== SUPPLIED RECORDS ==

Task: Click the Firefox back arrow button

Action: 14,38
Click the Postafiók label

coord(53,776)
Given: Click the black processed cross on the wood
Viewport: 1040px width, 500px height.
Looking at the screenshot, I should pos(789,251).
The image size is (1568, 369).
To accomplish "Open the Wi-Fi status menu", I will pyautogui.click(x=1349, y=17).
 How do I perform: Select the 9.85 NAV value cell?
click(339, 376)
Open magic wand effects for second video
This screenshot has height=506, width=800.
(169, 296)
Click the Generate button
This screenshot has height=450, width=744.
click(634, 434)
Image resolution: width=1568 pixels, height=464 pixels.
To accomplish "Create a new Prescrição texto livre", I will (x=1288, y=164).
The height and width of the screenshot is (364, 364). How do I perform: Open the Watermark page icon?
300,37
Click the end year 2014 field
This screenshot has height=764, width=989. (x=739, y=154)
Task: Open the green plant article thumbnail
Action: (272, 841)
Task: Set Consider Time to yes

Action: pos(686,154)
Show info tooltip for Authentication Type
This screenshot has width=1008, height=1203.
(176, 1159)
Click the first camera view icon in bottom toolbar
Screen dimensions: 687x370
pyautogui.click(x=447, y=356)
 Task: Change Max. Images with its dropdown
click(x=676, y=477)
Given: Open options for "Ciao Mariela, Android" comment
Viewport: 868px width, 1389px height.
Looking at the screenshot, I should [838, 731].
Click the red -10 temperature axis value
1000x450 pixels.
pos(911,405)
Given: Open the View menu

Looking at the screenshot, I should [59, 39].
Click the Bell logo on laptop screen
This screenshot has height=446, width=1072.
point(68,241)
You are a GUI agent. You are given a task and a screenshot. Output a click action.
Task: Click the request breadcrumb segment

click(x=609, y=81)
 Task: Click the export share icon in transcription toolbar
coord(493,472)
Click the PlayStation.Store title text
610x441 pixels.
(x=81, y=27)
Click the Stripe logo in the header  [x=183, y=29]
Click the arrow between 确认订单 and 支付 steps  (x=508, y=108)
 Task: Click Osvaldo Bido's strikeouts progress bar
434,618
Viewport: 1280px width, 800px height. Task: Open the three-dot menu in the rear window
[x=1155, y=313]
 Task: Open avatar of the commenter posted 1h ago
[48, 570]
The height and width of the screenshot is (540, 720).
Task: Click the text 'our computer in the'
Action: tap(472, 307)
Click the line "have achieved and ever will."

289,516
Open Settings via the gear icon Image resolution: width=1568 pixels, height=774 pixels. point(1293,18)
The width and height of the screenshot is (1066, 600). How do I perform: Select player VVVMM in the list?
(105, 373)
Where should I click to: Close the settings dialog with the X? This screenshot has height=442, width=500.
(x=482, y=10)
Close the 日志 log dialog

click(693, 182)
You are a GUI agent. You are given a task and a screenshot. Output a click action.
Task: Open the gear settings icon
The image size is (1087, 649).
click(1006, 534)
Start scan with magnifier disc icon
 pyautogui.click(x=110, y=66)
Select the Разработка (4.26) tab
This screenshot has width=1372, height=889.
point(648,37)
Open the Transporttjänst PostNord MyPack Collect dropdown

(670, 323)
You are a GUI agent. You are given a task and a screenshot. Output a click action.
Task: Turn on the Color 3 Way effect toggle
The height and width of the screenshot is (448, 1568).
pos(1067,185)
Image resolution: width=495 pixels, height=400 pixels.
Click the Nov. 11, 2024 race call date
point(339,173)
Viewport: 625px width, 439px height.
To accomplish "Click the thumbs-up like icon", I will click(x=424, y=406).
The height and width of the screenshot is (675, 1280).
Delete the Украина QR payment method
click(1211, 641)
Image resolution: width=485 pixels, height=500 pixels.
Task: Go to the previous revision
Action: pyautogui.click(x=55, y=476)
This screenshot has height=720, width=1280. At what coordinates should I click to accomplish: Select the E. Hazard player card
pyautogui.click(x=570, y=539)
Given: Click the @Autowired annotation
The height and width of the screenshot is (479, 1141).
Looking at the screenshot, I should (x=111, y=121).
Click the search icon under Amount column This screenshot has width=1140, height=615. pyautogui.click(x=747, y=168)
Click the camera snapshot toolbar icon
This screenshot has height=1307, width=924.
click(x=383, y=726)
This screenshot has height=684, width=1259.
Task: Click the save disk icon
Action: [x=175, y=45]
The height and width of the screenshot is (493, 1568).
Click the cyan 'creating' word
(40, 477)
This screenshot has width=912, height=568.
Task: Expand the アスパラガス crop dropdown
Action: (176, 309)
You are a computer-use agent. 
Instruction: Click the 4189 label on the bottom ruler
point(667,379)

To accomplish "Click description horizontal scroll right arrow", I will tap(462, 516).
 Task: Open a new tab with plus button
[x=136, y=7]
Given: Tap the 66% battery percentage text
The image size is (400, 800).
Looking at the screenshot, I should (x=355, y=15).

===

**WHAT YOU WILL DO:**
The records above need to be returned in full, with nothing altered.

**REPLY:**
Task: Click the Firefox back arrow button

Action: 14,38
Click the Postafiók label

coord(53,776)
Given: Click the black processed cross on the wood
Viewport: 1040px width, 500px height.
Looking at the screenshot, I should pos(789,251).
The image size is (1568, 369).
To accomplish "Open the Wi-Fi status menu", I will pyautogui.click(x=1349, y=17).
 How do I perform: Select the 9.85 NAV value cell?
click(339, 376)
Open magic wand effects for second video
This screenshot has height=506, width=800.
(169, 296)
Click the Generate button
This screenshot has height=450, width=744.
click(634, 434)
Image resolution: width=1568 pixels, height=464 pixels.
To accomplish "Create a new Prescrição texto livre", I will (x=1288, y=164).
The height and width of the screenshot is (364, 364). How do I perform: Open the Watermark page icon?
300,37
Click the end year 2014 field
This screenshot has height=764, width=989. (x=739, y=154)
Task: Open the green plant article thumbnail
Action: (272, 841)
Task: Set Consider Time to yes

Action: pos(686,154)
Show info tooltip for Authentication Type
This screenshot has width=1008, height=1203.
(176, 1159)
Click the first camera view icon in bottom toolbar
Screen dimensions: 687x370
pyautogui.click(x=447, y=356)
 Task: Change Max. Images with its dropdown
click(x=676, y=477)
Given: Open options for "Ciao Mariela, Android" comment
Viewport: 868px width, 1389px height.
Looking at the screenshot, I should [838, 731].
Click the red -10 temperature axis value
1000x450 pixels.
pos(911,405)
Given: Open the View menu

Looking at the screenshot, I should [59, 39].
Click the Bell logo on laptop screen
This screenshot has height=446, width=1072.
point(68,241)
You are a GUI agent. You are given a task and a screenshot. Output a click action.
Task: Click the request breadcrumb segment

click(x=609, y=81)
 Task: Click the export share icon in transcription toolbar
coord(493,472)
Click the PlayStation.Store title text
610x441 pixels.
(x=81, y=27)
Click the Stripe logo in the header  [x=183, y=29]
Click the arrow between 确认订单 and 支付 steps  (x=508, y=108)
 Task: Click Osvaldo Bido's strikeouts progress bar
434,618
Viewport: 1280px width, 800px height. Task: Open the three-dot menu in the rear window
[x=1155, y=313]
 Task: Open avatar of the commenter posted 1h ago
[48, 570]
The height and width of the screenshot is (540, 720).
Task: Click the text 'our computer in the'
Action: tap(472, 307)
Click the line "have achieved and ever will."

289,516
Open Settings via the gear icon Image resolution: width=1568 pixels, height=774 pixels. point(1293,18)
The width and height of the screenshot is (1066, 600). How do I perform: Select player VVVMM in the list?
(105, 373)
Where should I click to: Close the settings dialog with the X? This screenshot has height=442, width=500.
(x=482, y=10)
Close the 日志 log dialog

click(693, 182)
You are a GUI agent. You are given a task and a screenshot. Output a click action.
Task: Open the gear settings icon
The image size is (1087, 649).
click(1006, 534)
Start scan with magnifier disc icon
 pyautogui.click(x=110, y=66)
Select the Разработка (4.26) tab
This screenshot has width=1372, height=889.
point(648,37)
Open the Transporttjänst PostNord MyPack Collect dropdown

(670, 323)
You are a GUI agent. You are given a task and a screenshot. Output a click action.
Task: Turn on the Color 3 Way effect toggle
The height and width of the screenshot is (448, 1568).
pos(1067,185)
Image resolution: width=495 pixels, height=400 pixels.
Click the Nov. 11, 2024 race call date
point(339,173)
Viewport: 625px width, 439px height.
To accomplish "Click the thumbs-up like icon", I will click(x=424, y=406).
The height and width of the screenshot is (675, 1280).
Delete the Украина QR payment method
click(1211, 641)
Image resolution: width=485 pixels, height=500 pixels.
Task: Go to the previous revision
Action: pyautogui.click(x=55, y=476)
This screenshot has height=720, width=1280. At what coordinates should I click to accomplish: Select the E. Hazard player card
pyautogui.click(x=570, y=539)
Given: Click the @Autowired annotation
The height and width of the screenshot is (479, 1141).
Looking at the screenshot, I should (x=111, y=121).
Click the search icon under Amount column This screenshot has width=1140, height=615. pyautogui.click(x=747, y=168)
Click the camera snapshot toolbar icon
This screenshot has height=1307, width=924.
click(x=383, y=726)
This screenshot has height=684, width=1259.
Task: Click the save disk icon
Action: [x=175, y=45]
The height and width of the screenshot is (493, 1568).
Click the cyan 'creating' word
(40, 477)
This screenshot has width=912, height=568.
Task: Expand the アスパラガス crop dropdown
Action: (176, 309)
You are a computer-use agent. 
Instruction: Click the 4189 label on the bottom ruler
point(667,379)

To accomplish "Click description horizontal scroll right arrow", I will tap(462, 516).
 Task: Open a new tab with plus button
[x=136, y=7]
Given: Tap the 66% battery percentage text
The image size is (400, 800).
Looking at the screenshot, I should (x=355, y=15).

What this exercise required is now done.